**HOW TO COMPLETE THIS TASK:**
Copy all the lines of the data that include the word "under".

:: INPUT

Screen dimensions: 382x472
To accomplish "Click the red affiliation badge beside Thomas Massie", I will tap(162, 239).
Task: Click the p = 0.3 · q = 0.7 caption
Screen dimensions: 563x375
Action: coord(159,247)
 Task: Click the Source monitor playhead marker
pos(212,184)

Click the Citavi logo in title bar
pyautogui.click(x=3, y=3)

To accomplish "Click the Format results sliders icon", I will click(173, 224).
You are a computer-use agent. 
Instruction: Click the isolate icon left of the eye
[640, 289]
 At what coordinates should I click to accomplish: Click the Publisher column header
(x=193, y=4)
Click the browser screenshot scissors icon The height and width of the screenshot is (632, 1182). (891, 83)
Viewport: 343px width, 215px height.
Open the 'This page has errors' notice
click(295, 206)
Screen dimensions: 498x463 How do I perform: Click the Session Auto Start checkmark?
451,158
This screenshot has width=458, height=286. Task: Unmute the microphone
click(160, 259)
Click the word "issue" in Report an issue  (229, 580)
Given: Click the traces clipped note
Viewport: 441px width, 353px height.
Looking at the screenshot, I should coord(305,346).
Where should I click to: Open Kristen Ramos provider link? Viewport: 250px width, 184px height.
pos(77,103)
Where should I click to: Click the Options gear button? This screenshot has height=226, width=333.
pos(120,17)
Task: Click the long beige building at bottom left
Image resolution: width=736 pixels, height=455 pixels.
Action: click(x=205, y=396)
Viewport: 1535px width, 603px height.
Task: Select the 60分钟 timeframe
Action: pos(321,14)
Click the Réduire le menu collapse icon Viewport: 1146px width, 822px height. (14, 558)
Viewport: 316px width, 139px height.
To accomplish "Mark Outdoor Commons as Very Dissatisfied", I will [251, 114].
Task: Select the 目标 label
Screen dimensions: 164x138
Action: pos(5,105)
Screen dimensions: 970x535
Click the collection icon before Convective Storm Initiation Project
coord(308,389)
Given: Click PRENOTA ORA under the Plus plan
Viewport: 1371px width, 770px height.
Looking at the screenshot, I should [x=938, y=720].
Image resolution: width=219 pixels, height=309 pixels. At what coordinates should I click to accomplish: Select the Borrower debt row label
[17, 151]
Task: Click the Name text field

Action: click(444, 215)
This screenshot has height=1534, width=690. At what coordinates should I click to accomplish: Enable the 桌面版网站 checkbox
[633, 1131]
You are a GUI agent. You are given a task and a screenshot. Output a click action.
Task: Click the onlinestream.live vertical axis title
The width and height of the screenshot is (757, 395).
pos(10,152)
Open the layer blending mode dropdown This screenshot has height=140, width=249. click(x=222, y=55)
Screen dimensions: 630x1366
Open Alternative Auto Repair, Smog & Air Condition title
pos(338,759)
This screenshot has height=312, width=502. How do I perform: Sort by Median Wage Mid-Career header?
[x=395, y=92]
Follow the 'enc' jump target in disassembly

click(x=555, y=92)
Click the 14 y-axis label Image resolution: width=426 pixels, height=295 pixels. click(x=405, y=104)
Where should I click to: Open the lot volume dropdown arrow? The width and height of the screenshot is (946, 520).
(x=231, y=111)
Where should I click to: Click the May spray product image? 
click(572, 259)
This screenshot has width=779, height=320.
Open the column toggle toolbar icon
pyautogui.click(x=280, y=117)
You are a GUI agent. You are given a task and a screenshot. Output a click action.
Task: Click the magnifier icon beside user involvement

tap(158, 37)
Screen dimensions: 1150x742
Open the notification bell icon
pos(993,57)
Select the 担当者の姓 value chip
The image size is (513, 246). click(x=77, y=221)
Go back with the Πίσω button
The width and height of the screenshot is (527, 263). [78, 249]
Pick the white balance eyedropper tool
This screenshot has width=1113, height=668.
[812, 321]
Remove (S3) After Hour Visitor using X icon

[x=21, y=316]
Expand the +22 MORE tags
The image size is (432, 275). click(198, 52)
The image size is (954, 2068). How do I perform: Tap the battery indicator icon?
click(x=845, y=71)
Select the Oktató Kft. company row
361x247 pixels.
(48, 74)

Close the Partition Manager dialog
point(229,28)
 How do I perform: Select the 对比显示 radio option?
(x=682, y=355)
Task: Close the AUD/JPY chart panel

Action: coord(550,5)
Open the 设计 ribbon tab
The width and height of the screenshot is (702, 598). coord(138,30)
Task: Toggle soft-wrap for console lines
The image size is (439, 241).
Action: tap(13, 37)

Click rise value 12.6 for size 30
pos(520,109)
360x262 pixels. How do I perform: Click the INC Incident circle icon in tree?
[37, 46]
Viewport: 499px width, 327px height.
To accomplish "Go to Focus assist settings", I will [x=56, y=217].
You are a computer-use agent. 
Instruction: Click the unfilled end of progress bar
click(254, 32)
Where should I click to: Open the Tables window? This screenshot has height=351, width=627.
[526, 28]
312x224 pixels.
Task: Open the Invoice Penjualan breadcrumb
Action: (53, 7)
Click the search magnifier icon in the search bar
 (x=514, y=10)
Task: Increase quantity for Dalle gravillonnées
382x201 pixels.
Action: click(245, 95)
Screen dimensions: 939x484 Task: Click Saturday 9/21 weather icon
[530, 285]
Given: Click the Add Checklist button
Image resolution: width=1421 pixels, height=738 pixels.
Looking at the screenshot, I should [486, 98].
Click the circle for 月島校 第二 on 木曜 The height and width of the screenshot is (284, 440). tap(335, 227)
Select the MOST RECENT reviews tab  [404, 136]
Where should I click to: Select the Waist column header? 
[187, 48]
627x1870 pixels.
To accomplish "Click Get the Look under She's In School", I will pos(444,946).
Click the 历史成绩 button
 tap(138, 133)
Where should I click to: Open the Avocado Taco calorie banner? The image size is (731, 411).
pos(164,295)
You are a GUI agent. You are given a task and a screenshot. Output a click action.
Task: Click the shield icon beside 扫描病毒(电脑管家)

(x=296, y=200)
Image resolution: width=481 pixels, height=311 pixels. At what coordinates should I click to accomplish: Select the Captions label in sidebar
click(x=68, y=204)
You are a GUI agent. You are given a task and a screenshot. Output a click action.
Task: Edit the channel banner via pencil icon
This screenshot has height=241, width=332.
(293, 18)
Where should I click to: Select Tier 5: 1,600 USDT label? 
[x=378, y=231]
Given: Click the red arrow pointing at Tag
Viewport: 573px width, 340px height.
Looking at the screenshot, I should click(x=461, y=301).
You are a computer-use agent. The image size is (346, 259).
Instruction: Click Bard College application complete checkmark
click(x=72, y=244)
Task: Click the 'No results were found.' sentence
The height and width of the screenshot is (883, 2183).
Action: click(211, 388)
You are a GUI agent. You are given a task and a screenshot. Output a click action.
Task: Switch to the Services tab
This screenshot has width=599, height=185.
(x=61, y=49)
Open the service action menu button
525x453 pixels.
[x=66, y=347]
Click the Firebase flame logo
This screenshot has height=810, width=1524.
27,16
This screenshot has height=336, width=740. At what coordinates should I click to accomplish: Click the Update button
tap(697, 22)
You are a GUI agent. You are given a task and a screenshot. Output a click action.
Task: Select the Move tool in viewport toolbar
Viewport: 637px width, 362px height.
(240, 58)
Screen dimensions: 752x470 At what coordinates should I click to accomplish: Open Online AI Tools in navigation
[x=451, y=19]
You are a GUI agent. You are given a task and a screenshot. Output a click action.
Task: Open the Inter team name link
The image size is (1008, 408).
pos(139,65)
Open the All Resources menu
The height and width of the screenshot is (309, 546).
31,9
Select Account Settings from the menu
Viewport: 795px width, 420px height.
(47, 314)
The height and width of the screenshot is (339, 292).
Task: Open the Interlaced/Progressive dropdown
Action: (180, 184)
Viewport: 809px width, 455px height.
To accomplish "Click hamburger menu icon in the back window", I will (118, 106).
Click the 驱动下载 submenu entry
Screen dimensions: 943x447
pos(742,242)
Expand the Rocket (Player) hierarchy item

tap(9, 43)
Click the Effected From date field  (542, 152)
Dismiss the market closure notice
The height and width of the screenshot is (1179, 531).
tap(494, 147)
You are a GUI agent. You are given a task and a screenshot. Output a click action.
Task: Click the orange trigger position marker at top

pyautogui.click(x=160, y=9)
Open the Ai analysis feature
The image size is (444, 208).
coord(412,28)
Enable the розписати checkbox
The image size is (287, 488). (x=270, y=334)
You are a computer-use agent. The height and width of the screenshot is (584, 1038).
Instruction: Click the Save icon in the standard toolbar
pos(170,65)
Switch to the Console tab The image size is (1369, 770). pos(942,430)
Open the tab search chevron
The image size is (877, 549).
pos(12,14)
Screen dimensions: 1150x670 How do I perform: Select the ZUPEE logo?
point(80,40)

::::

**ANSWER SECTION:**
Given: Click PRENOTA ORA under the Plus plan
To accomplish "Click Get the Look under She's In School", I will pos(444,946).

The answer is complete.